Fig 7. Example of a dependence graph. Plot (a) shows the dependence graph for the full model. Plot (b) shows the 
induced dependence graph for the marginal distribution of the selected variables A = {2, 3, 5, 7} and Y . 

If we select a subset of the variables A, there is an induced dependence graph for the marginal 
distribution of y U A. The structure follows from the usual manipulations of Gaussian covariance 
matrices (see Appendix A.l). This marginal graph corresponds to the dependence structure of the 
variables in the projected model we discussed earlier. 

Each of our definitions of a false selection have an interpretation in terms of these graphical 
models. Suppose we select variables A = {2, 3, 5, 7} in the example shown in Figure 7. In the 
marginal definition, a variable in A is a false selection if it does not have a path to y in the full 
graph (a), since such a path would correspond to a marginal correlation with y. In this case, all 
the variables are connected to y except variable 7, so there would be one false selection by that 
definition, and FDP = 1 /4.

- **Parts of the exercise**:
- a) Print the passage on dependence graphs, starting with "Fig 7. Example" and going on through "we discussed earlier.".
- b) Can you restate, more briefly, the paragraph in the dependence-graph passage that begins "If we select a subset of the variables A", keeping its main facts?
- c) Can you pick up the dependence-graph passage after its last sentence and continue it?

- **Record list**:
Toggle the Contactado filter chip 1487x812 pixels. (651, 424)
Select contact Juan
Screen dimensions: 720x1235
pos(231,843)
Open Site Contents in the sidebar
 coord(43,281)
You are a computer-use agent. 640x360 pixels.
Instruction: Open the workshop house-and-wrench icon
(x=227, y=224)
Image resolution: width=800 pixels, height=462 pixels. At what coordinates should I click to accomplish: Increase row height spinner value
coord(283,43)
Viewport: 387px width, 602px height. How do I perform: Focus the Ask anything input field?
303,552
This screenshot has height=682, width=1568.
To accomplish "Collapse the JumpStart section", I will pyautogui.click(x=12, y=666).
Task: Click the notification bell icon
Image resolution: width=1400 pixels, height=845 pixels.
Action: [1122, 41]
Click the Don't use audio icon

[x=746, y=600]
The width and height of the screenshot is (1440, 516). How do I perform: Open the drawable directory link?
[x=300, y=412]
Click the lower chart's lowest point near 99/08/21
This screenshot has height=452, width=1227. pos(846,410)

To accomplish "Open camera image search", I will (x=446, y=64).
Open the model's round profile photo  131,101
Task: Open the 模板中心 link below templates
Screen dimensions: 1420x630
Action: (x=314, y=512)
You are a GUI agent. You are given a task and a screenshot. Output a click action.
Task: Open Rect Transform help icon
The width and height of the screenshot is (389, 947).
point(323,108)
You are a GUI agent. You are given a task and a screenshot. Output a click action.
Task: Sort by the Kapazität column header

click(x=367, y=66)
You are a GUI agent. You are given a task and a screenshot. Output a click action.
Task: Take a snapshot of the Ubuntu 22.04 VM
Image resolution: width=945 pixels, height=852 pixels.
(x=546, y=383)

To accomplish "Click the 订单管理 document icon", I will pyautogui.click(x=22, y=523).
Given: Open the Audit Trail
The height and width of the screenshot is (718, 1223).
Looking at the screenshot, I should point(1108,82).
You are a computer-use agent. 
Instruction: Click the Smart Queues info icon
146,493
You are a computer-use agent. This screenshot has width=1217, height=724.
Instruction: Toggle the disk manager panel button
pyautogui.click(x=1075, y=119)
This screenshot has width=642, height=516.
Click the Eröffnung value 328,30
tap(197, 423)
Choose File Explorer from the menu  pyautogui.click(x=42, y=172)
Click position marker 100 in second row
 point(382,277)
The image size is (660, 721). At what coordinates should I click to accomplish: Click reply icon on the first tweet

- **Responses to the exercise**:
- a)
Fig 7. Example of a dependence graph. Plot (a) shows the dependence graph for the full model. Plot (b) shows the 
induced dependence graph for the marginal distribution of the selected variables A = {2, 3, 5, 7} and Y . 

If we select a subset of the variables A, there is an induced dependence graph for the marginal 
distribution of y U A. The structure follows from the usual manipulations of Gaussian covariance 
matrices (see Appendix A.l). This marginal graph corresponds to the dependence structure of the 
variables in the projected model we discussed earlier.

- b) Selecting a subset A of the variables induces a dependence graph for the marginal distribution of y and the variables in A. Its structure follows from standard manipulations of Gaussian covariance matrices. This marginal graph matches the dependence structure of the variables in the projected model discussed earlier.

- c)
In the full model definition, a variable in A is a false selection if it is not directly connected to y 
in the full graph (a), since such links correspond to nonzero partial correlations. By this definition, 
variables 2,5,7 would be false selections, and the FDP = 3/4 for this approach. 

In our projected model definition, a variable in A is a false selection if it is not directly connected 
to y in the graph (b) induced on the selected variables. The links in that induced graph correspond 
to correlations that cannot be explained by other selected variables. In the example, variables 2 and 
3 are directly connected to y in the induced graph, and variables 5 and 7 are not, so the FVP = 1/2.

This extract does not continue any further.